I’ve also found it to be an absolutely great metric to break down competitor wins – you can see what resources they’ve created that have resulted in high link counts, and use that to brainstorm resource creations of your own.

7. Link Quality

This is the time I spend manually clicking around, exploring links, and simply checking everything out. Usually it’s only a thirty minute endeavor to make sure I’m working beyond the tools, and have truly dived into some of the data.

Sure, it’s nice to have various tools helping you understand a website’s link portfolio, but in all honesty if you’re not spending some time manually examining links yourself, you’re missing the point.

Here’s what I generally look at when checking out link quality:

  • Relevance – including the site, page, and link.
  • The domain author/Page Rank of the site and the page authority/Page Rank of the page (assuming the relevance checks out).
  • The placement of the link – natural versus shoe-horned, helpful for the user versus obvious link building, etc.
  • The anchor text.
  • The overall believability of the link – how editorial does it seem?

As you spend time working on link building campaigns and examining backlinks you’ll find there’s a natural instinct that lets you know when a link is good and when a link is bad. Obviously, spam itself is easily identifiable. Link sense can develop well beyond that, however, and help you find suspicious links that can fool tools. Often we refer to this as the smell test – because you know when a link stinks.

Taking this All to Excel

All of this data from each tab can be exported into excel as CSVs for further revelations and extrapolations. This gets a bit more advanced, but is a must if you’re going to be doing a comparison of multiple sites, or wish to do a competitive analysis with your site and a competitor.
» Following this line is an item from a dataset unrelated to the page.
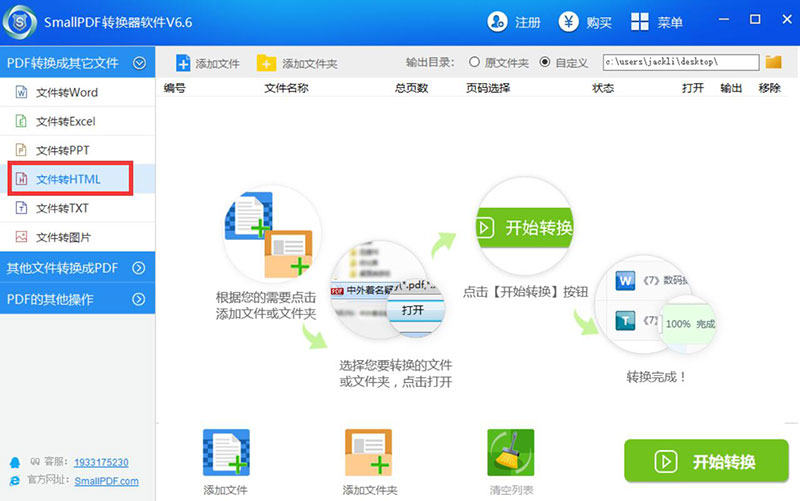Select the 自定义 output radio button
The width and height of the screenshot is (800, 501).
point(545,62)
Here’s a great guide on competitor backlink analysis in Excel. Here’s another advanced guide using Open Site Explorer and link intersect – definitely worth a read if you’re looking to learn competitive analysis. And finally, three phenomenal Excel spreadsheets for link analysis.

There are many guides that can walk you through how to export this data, combine each into an Excel spreadsheet, and even do a competitive analysis.

It’s definitely worth exploring, but a bit more than I can go into detail here. It’s also a bit more advanced, so make sure you’re comfortable with backlink audits and analysis before you being exporting it all to Excel and playing around.

Recap

Backlink analysis is one of the first skills you should learn as a budding SEO practitioner and link builder. Being able to confidently dive into your website’s (or a competitor’s) link profile will help you learn more about the SEO industry and gain much needed experience.

For basic analysis, you should be looking at:

  1. Total number of links
  2. Number of unique domains
  3. Linking domains vs total links
  4. Anchor text usage and variance
  5. Fresh/incoming links
  6. Page performance
  7. Link quality

There are so many possible opportunities for insight within a backlink analysis. You can learn:

  • Competitor’s link building strategies
  • Competitor’s top performing resources
  • Underutilized link opportunities with your own site
  • Viable link strategies within your industry
  • Over-optimized anchor text
  • Links that need to be removed
  • Etc.

So go get your hands dirty and dive into your first backlink analysis today!